Here in Baton Rouge, the schools are all taking on large numbers of New
Orleans students. I’m currently staying in a house just near St Thomas
Moore, one of the Catholic schools (known locally as ‘parochial’
schools). It’s enrolling 200 refugee students and the influx will change
the racial mix of the school markedly, as many of those from New Orleans
are African American. That’s where Lillie’s niece, Lisa, is going.

Schooling has been a huge stress for families who’ve fled New Orleans.
For most students, the school year had just begun when Katrina hit. In
the US, young people have to go to school a set number of days a year.
If, due to blizzard or a fire burning down the school or a hurricane
wiping out the local school system, they miss some school days, they
must make up those days during the holidays or on weekends or with
longer days. Hence the big focus on getting them back into school as
soon as possible.

One of the many ironies of Katrina is that, after agonising over which
school Lisa should go to for much of the past year (she’s moving into a
secondary school) and taking everything into careful consideration,
suddenly that school is out of operation, and Glenn and Ann and Lisa
have had to decide on a new school in a matter of days. So did tens of
thousands of other families.

Luckily, with some help from Sister Helen Prejean with whom I’m staying,
Ann and Glenn managed to get Lisa and one of her closest friends into St
Thomas Moore, squeaking in at the last minute. The school has been
great, providing uniforms and other equipment, as have many of the
schools around here.

Now comes the tougher job of helping thousands of recently traumatised
young people settle in. I know how difficult it has been for me to focus
on anything other than Katrina-related stuff for the last week and a
half; I don’t think it’s going to be any easier for all those students,
especially the ones who have really suffered, to get into the swing of
things.

On Omidyar.net, Tom Munnecke said he’d been talking to Heather Wood Ion
(co-author of Against Terrible Odds: Lessons in Resilience from our
Children) who said to “expect the recovery from the effects of this on
victims and their families to take two generations.”

Although staggering, I found that statement comforting. That’s because
here’s someone who clearly takes what has happened seriously. Really
seriously.

I know many people are shocked and horrified by Katrina and its
aftermath, but I’m not sure how many people actually “get it”. How many
people understand that it’s not merely an event that has happened, but
an ongoing series of events which will unfold in people’s lives for a
long, long time to come.

One small sign of this is the unwillingness to use the term “refugee”.
We’re told we’re not “refugees”, we’re “evacuees”. Or, preferably, we’re
“Americans” (even though not all of us are Americans). It’s been
suggested that the use of the term refugee is racist.

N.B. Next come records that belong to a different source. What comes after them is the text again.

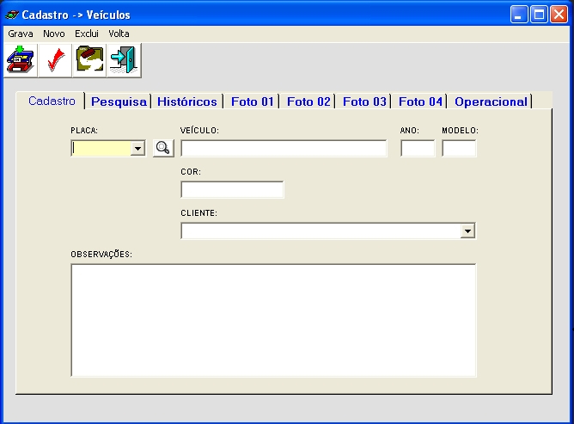Viewport: 574px width, 424px height.
Task: Click the application icon in the title bar
Action: (x=11, y=15)
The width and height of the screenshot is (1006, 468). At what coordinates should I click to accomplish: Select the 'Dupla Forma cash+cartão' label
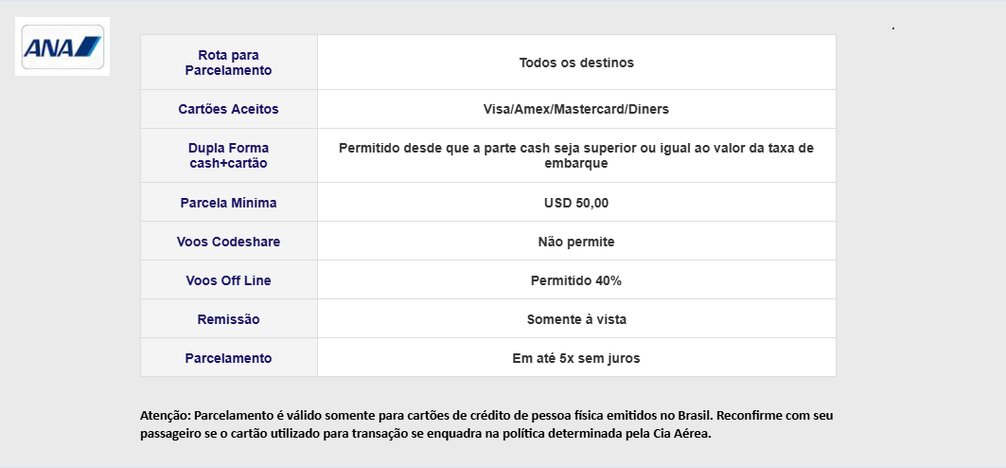pyautogui.click(x=228, y=155)
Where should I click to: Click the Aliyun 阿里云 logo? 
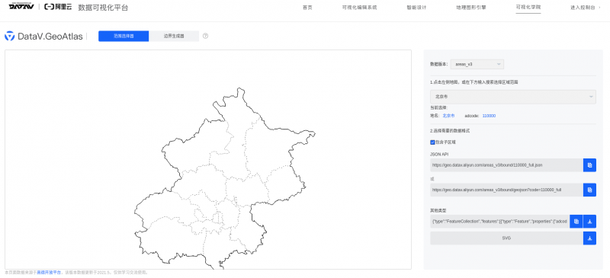[x=58, y=7]
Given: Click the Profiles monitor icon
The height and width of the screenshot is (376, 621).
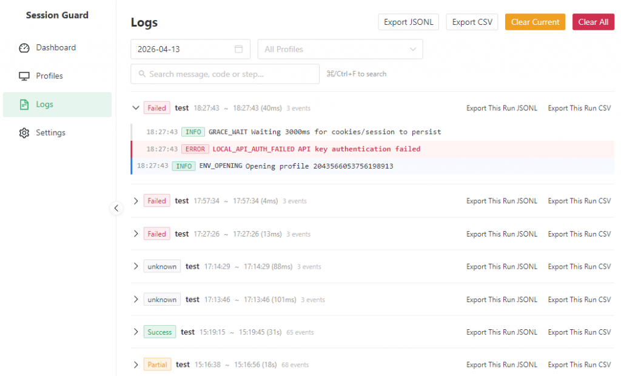Looking at the screenshot, I should (24, 76).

I think what’s racist is to say “refugee” is a term you apply to those
poor people in Africa, fleeing the genocide in Darfur, but not to US
citizens.

The UN definition may say a “refugee” is someone displaced from their
own country, while a “displaced person” is someone displaced within
their own country, but as far as I’m concerned, a refugee is someone who
has no home and who seeks refuge. All the New Orleanians I’ve talked to,
white and black, have used the term about themselves because it’s
accurate. Unfortunately, it’s also distasteful to those who don’t want
to think of the enormity of what has happened. “Evacuees” has such a
pleasant temporary feel in comparison.

When you come to think of it, given the UN definition, “refugee” might
be the perfect term for poor black residents of New Orleans. I remember
Helen Prejean saying that when she lived in the housing projects in New
Orleans it was like living in an entirely different country. That there
are two Americas: the mostly comfortable, mostly white one so many of us
live in; and the grinding poverty of that other America, where so many
black people live.

Watching poor black people left behind in overwhelmingly
disproportionate numbers after Katrina, it was starkly clear that there
are two New Orleans. And it’s not just two New Orleans. It’s two
Americas. And so the term refugee seems particularly apt for those who
have been swept out of ‘their part of town’ and herded off to seek
refuge in a different America.

Whatever I am, I’m incredibly busy. The phones here have become worse,
which is hard to believe. Yesterday, neither Lillie nor I received a
single call on our cell phones, despite almost a dozen people letting us
know by other means that they’d tried. And so trying to accomplish a
simple task, such as having the power put on at our new apartment in
Houston, becomes an hours-long nightmare. If we finally manage to get
through, often our calls are dropped after 15 minutes of talking to
people on the phone. Then it’s back to square one. This happened three
times to Lillie with one company. It’s not uncommon to hear cries of
frustration around the house as people lose hard-won connections.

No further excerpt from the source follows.